Re: Switch on compiler hardening defaults
On Wed, 6 Jan 2010 11:01:01 +0800 Paul Wise wrote:
> On Wed, Jan 6, 2010 at 9:20 AM, Kees Cook <email@example.com> wrote:
> > There is a maintained (by RedHat) patch for dealing with PIE. I already
> > maintain a delta for this in Ubuntu, but as you can see in the gdb bug,
> > the gdb maintainer doesn't want it until it's in upstream. I, obviously,
> > think that's ridiculous. PIE works and is useful. Blocking its rollout
> > because gdb's support for it isn't upstream just furthers the catch-22.
> It is perfectly reasonable to reject patches until they are upstream.
> I personally will never add patches to Debian without either
> committing them upstream myself or some indication that they already
> have been or will be accepted upstream. IIRC the Debian kernel team
> has similar policies. Why hasn't RedHat upstreamed the patch? They are
> usually good about doing that. Perhaps you could push them to do so.

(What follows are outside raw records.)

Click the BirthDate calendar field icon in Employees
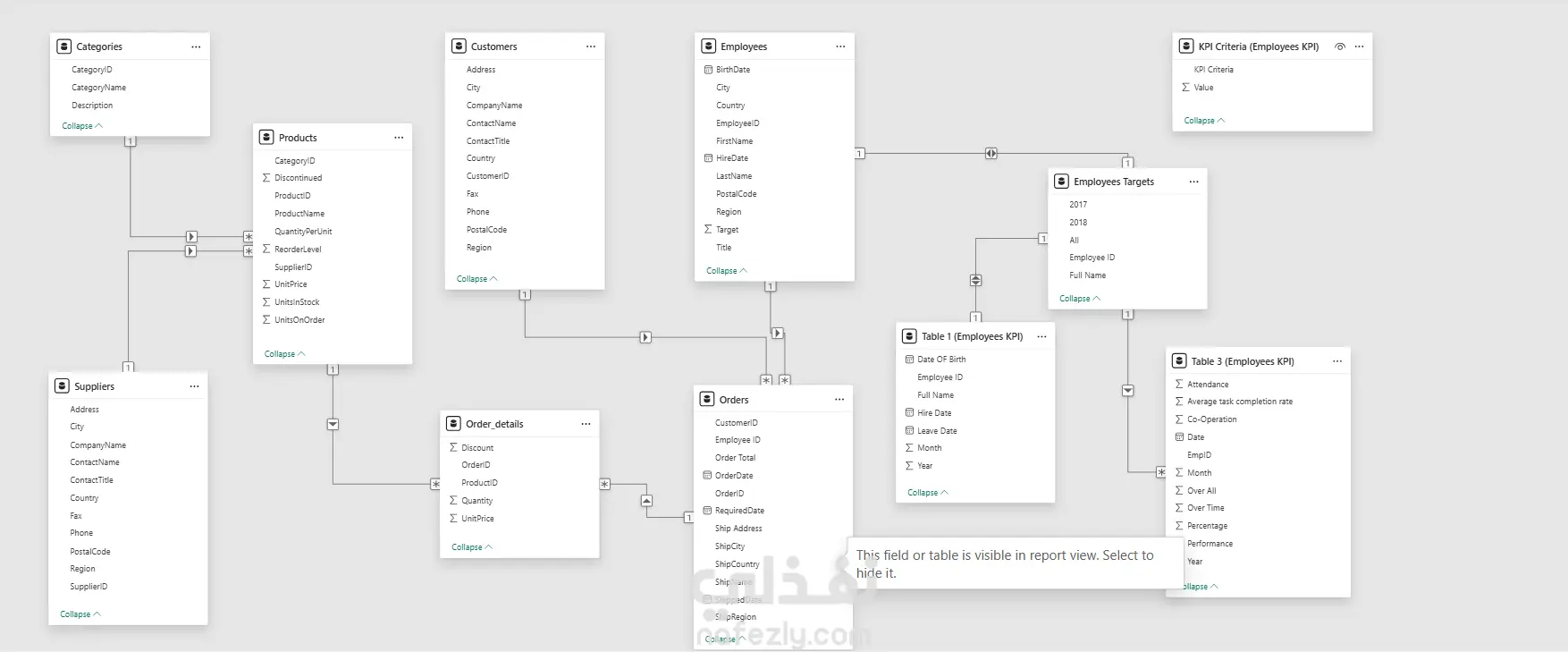This screenshot has width=1568, height=652. pos(709,70)
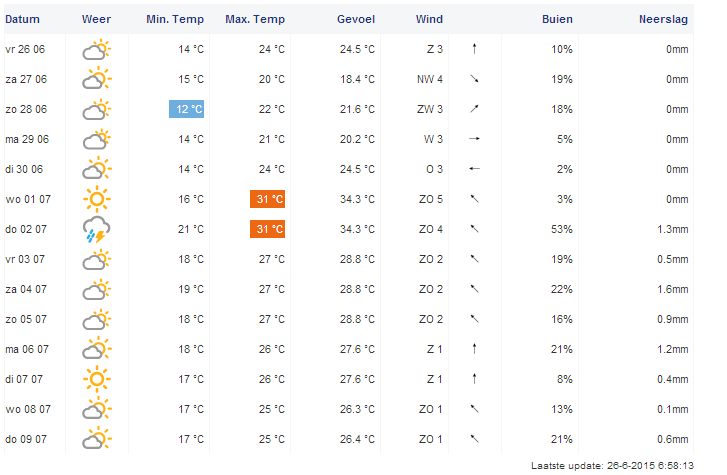
Task: Click the Datum column header
Action: 23,19
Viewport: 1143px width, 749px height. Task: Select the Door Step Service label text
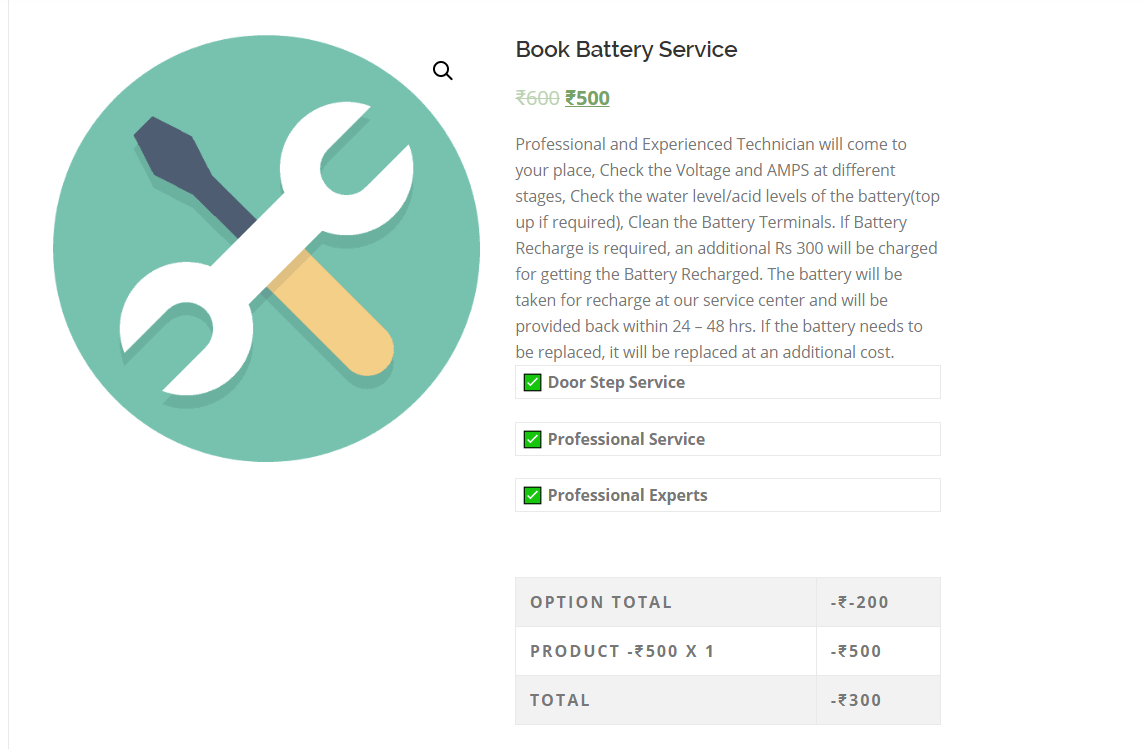[x=616, y=382]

While normally I would agree with your logic, when it comes to security
I think a more cautious logic must prevail. Remember that item 4 of
the social contract states that: "Our priorities are our users and free
software." An aspect of that guidance is providing high quality
security for those users. Hence, when a feature improves security (or
provides additional harding) the convenience factor of not differing
from upstream should be considered a lower priority than normal.